Les notions de « procès connexes » ou de « related trials » ne doivent pas être interprétées restrictivement. Pour décider si des procès sont connexes et s’il y a lieu d’ordonner une audition conjointe selon le paragraphe 551.7(1) du Code criminel, on peut tenir compte « du degré de ressemblance des éléments de preuve concernant la question dans les procès en cause ».
[26] À mon avis, les notions de « procès connexes » ou de « related trials » ne doivent pas être interprétées restrictivement. Pour décider si des procès sont connexes et s’il y a lieu d’ordonner une audition conjointe selon le paragraphe 551.7(1) du Code criminel, on peut tenir compte « du degré de ressemblance des éléments de preuve concernant la question dans les procès en cause »[18]. Cette exigence aurait évidemment été satisfaite en l’espèce.
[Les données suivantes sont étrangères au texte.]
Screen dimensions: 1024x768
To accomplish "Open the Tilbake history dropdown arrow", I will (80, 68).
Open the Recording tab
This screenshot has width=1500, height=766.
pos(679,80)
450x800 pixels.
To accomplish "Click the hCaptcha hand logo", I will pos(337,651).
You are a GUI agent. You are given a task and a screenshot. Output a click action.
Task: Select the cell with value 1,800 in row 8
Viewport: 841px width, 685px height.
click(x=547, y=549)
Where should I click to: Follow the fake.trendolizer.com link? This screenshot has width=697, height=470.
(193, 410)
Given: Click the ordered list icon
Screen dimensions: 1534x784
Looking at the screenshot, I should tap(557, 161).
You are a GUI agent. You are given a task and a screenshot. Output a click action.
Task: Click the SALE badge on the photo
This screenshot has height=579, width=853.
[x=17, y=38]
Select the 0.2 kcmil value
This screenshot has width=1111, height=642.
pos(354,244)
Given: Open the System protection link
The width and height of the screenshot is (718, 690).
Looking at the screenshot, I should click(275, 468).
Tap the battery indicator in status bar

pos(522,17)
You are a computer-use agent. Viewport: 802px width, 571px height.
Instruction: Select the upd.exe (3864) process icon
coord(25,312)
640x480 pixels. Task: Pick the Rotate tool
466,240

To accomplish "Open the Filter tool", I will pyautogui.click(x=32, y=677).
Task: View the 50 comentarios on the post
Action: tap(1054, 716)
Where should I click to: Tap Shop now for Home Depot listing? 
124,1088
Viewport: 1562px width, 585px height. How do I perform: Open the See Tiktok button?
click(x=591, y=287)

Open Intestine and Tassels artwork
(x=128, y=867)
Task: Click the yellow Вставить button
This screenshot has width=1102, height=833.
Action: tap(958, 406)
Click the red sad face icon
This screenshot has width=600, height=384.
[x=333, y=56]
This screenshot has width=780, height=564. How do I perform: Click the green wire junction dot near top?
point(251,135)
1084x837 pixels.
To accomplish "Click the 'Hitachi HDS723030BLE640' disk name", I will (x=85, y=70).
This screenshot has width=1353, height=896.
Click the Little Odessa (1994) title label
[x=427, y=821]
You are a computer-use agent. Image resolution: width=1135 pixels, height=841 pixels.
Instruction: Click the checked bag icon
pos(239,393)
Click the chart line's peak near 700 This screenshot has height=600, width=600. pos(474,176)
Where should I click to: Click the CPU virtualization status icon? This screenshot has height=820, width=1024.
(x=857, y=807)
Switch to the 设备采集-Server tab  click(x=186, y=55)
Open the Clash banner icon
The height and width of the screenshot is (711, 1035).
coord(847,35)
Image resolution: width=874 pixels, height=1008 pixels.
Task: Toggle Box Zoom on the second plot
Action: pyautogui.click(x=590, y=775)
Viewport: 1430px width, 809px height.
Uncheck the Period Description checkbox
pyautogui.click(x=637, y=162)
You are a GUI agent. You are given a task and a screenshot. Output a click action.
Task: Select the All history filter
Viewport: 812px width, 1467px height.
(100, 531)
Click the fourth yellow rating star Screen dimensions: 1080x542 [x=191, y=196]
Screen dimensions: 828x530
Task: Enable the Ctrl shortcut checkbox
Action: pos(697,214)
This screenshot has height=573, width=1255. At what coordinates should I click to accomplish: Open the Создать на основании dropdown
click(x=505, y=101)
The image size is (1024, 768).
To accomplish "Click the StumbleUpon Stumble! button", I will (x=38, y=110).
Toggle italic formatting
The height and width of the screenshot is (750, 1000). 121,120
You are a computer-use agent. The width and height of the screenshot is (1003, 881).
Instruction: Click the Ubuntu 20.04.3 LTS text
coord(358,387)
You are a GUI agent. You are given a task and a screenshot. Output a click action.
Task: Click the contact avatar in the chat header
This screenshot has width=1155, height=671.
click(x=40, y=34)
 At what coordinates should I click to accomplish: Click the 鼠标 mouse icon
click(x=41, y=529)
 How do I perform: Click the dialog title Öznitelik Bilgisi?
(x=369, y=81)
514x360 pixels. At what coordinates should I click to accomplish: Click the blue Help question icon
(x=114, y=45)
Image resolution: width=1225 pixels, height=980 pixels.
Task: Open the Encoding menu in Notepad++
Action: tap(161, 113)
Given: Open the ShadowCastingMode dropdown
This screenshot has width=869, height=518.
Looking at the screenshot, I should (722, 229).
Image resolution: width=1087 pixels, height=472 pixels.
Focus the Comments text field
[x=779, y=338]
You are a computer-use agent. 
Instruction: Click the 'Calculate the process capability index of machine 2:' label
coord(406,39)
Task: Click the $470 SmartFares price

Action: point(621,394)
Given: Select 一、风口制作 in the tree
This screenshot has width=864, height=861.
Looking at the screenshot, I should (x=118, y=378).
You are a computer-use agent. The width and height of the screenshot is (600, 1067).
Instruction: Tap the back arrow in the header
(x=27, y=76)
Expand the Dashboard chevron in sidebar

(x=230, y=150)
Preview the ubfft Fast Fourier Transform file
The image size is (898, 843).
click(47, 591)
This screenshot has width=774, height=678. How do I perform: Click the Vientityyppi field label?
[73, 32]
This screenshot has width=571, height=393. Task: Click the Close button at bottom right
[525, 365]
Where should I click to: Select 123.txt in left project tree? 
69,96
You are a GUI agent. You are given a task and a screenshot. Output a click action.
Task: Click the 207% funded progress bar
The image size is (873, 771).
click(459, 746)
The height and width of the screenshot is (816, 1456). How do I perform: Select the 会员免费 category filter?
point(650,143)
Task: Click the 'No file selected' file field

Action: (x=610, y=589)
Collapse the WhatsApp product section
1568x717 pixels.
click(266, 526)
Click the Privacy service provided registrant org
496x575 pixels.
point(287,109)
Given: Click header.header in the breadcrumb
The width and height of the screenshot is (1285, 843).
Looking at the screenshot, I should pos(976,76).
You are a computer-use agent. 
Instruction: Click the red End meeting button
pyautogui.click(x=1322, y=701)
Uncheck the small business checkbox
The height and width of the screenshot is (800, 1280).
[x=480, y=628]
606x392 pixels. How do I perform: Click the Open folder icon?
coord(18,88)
La désignation d’un premier juge de gestion de l’instance n’empêche pas son remplacement[19], ce qui offre une mesure de flexibilité dans l’affectation des ressources judiciaires. De plus, les décisions rendues durant la gestion de l’instance lient les parties[20] et font l’objet d’un seul et unique pourvoi[21].
…
[63] Selon le point de vue exprimé par les deux juges, l’approche de l’expert Stolz est mue par la quête absolue de perfection et de rigueur propre au scientifique[41] qui estime que le régime législatif serait amélioré par l’encadrement qu’il propose.
[64] Cela est bien possible, mais il faut se rappeler que « [l]e droit à un procès équitable ne garantit toutefois pas les procédures les plus favorables que l’on puisse imaginer »[42].
[65] Par ailleurs, l’approche de l’expert se bute aussi aux conclusions répétées de la Cour suprême, fondées sur une solide preuve d’opinion, selon lesquelles « la fiabilité scientifique des résultats d’un alcootest correctement utilisé ne fait plus aucun doute »[43].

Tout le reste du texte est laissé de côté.